Andi juga memberikanku sebuah surat. Tangan Andi tak kuasa menahan kesedihannya ketika ia memberikan surat itu yang terpampang darah Dara diatas lembaran surat tersebut. Di surat itu berkata jika Dara menyesal dan ia harusnya mengutamakn persahabatan kita berdua, ia membuat sendiri simol yang ia bawakan untukku dan memberikanku baju miliknya yang pernah ia pakai ketika kami membuat janji sucu persahabatan kami, smua itu sebagai tanda bagaimana ia sayang kepada diriku dan bangga terhadapku. Ia juga berkata jika dirinya mencintai Andi, namun ia berkata pada surat itu jika ia ingin aku sebgai pendamping Andi. Ia rela mengantarkan barang-barang itu dan sebuah surat kerumahku di hari ulang tahunku untuk hanya untuk bilang bahwa ia cinta, bahwa ia peduli kepadaku. Aku tak kuasa menahan air mataku ketika diriku melihat tinta hasil karya Dara itu.
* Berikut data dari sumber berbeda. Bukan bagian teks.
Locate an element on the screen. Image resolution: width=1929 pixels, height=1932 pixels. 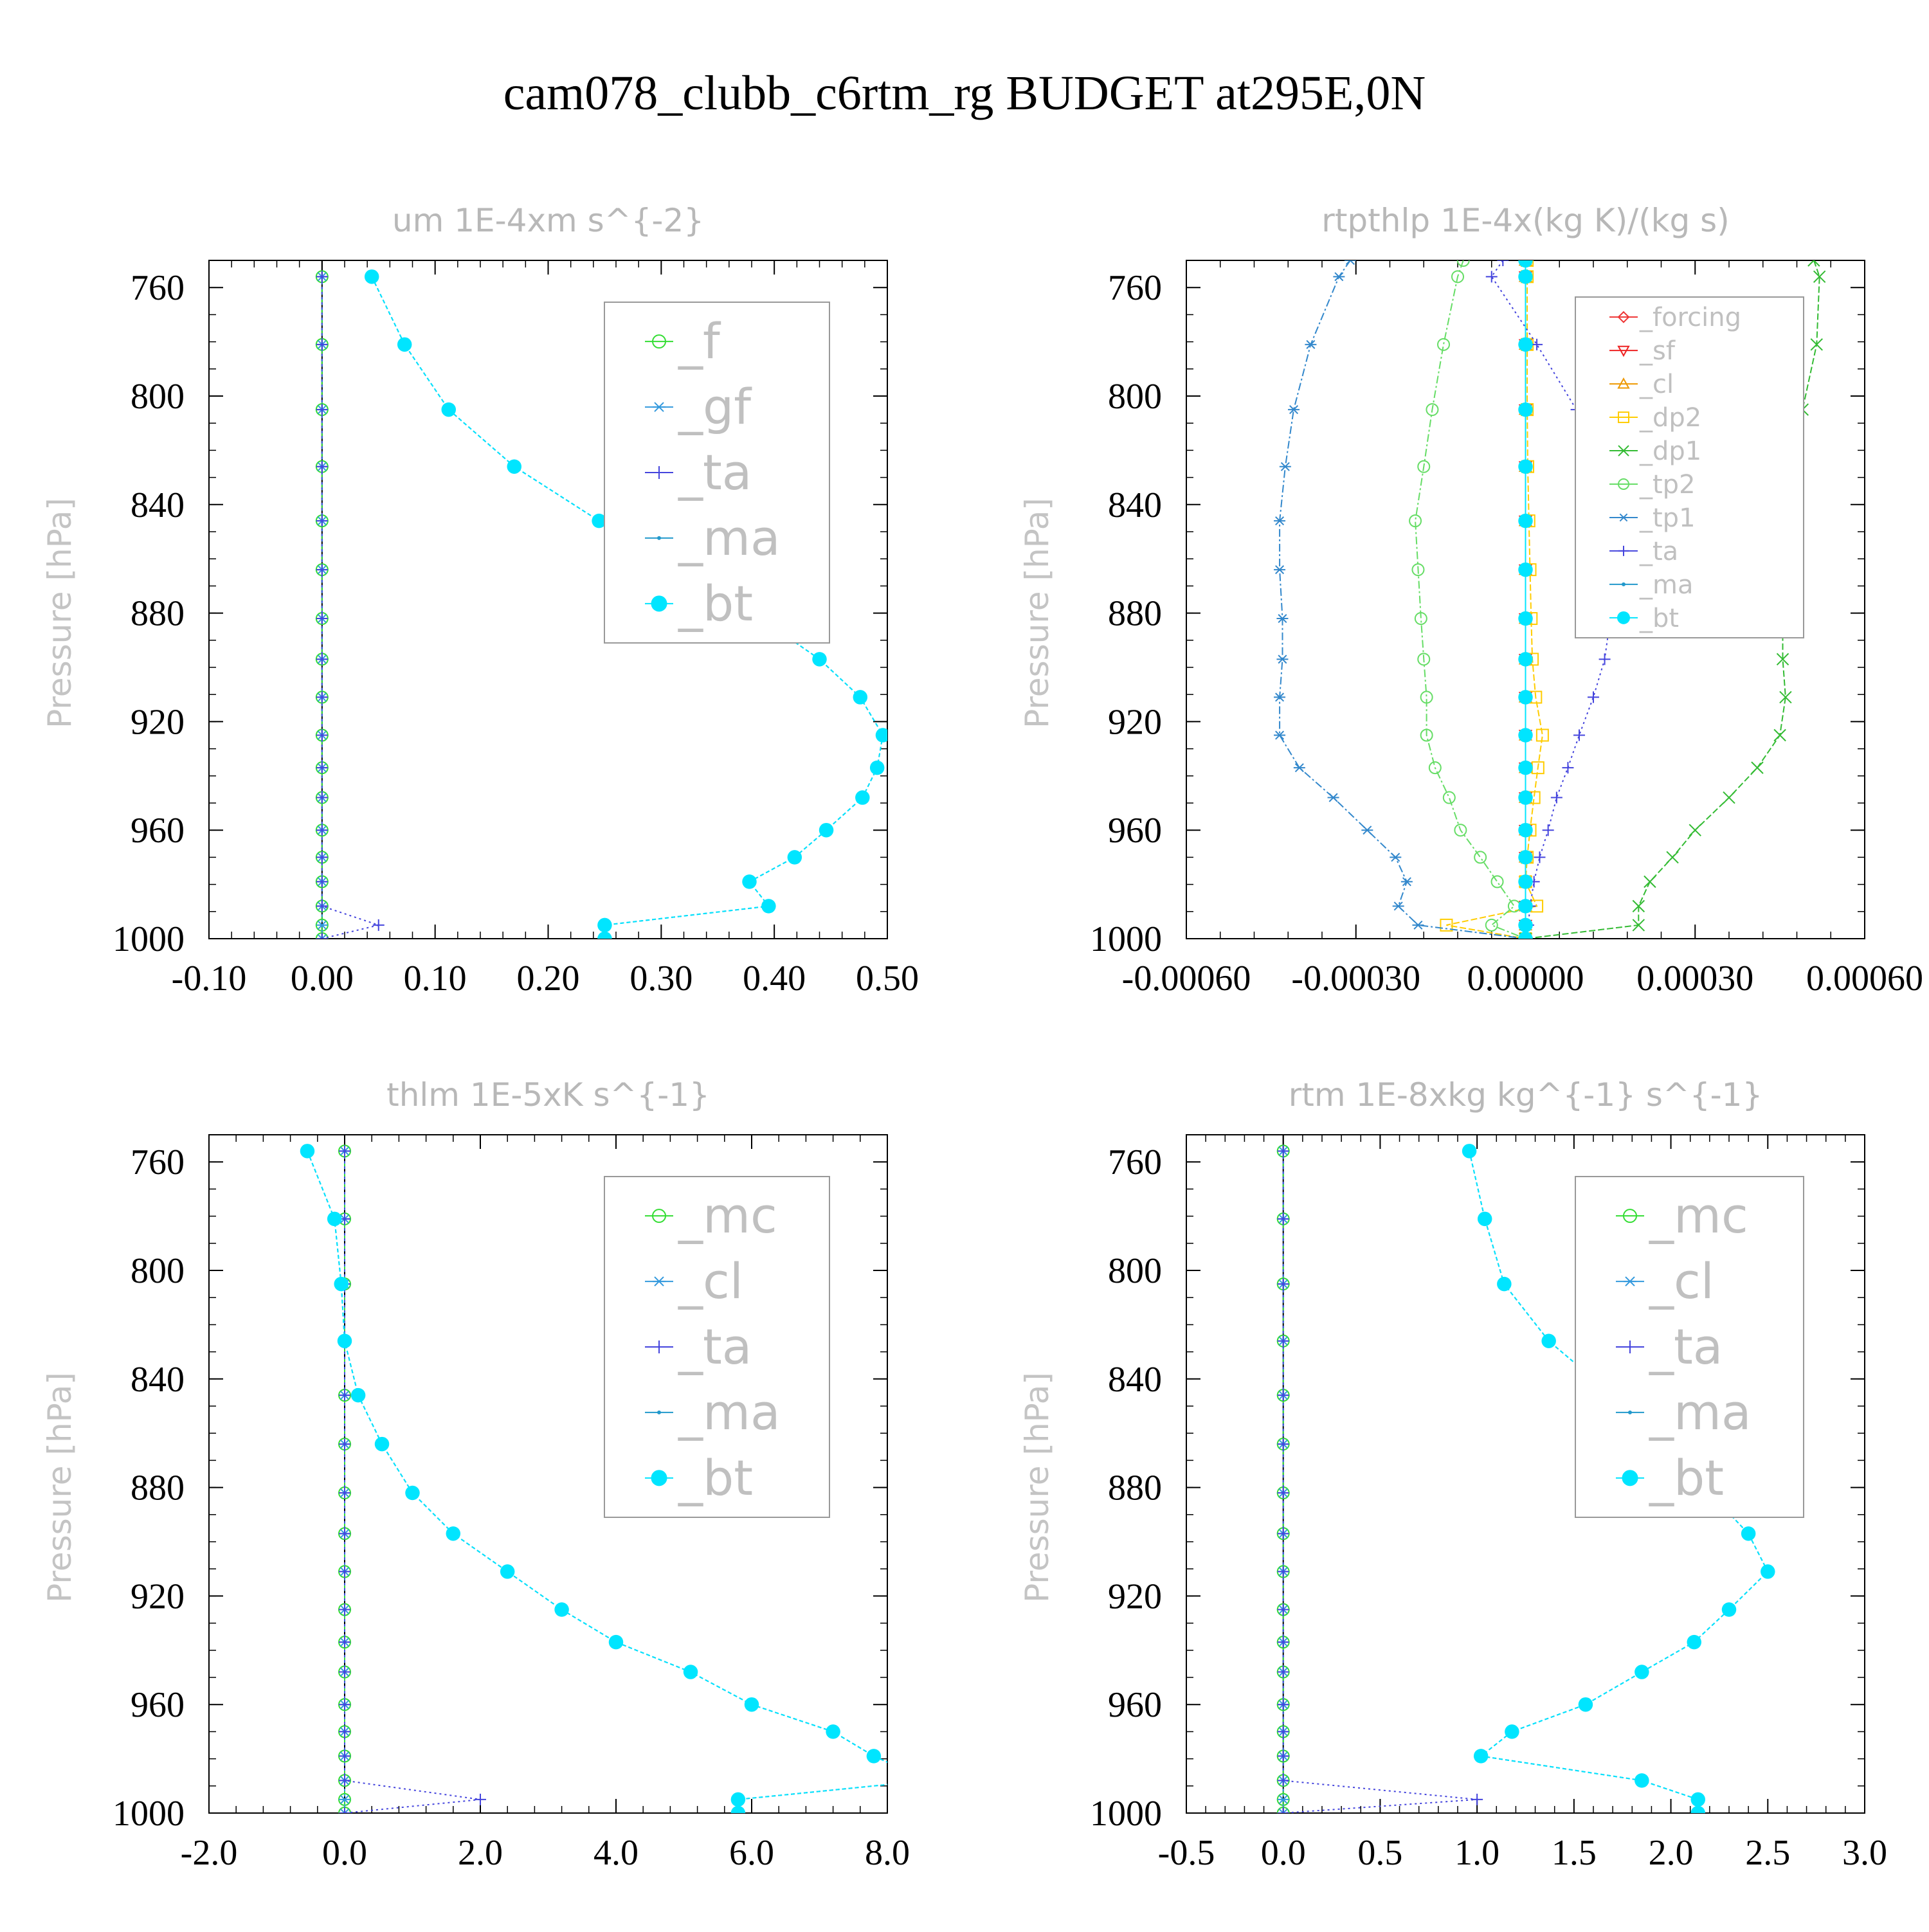
x-tick-label: 0.00 is located at coordinates (322, 978).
Sejak saat itu aku dan Andi memang menjadi dekat. Dan sejak saat itu juga aku selalu menghampiri makam tempat Dara beristirahat. Aku selalu kesana untuk memanjatkan doa untuknya dan juga membacakan novel-novel favoritnya. Hanya itu yang dapat kuberi untuknya sekarang. Kepada sahabatku yang memberikan cintanya untukku. Dan kepada sahabat yang mempersatukanku dengan cinta sejatiku. Maafkan kemarahanku padamu sahabatku. Aku memaafkanmu. Akupun sayang dan cinta kepadamu. Aku tak mungkin menjadi lebih baik tanpa cinta dan kasih sayang yang kau beri.
Ku berjanji tak akan mengecewakanmu. Terima kasih, atas semua cinta yang kau beri kepadaku. Dara sahabatku.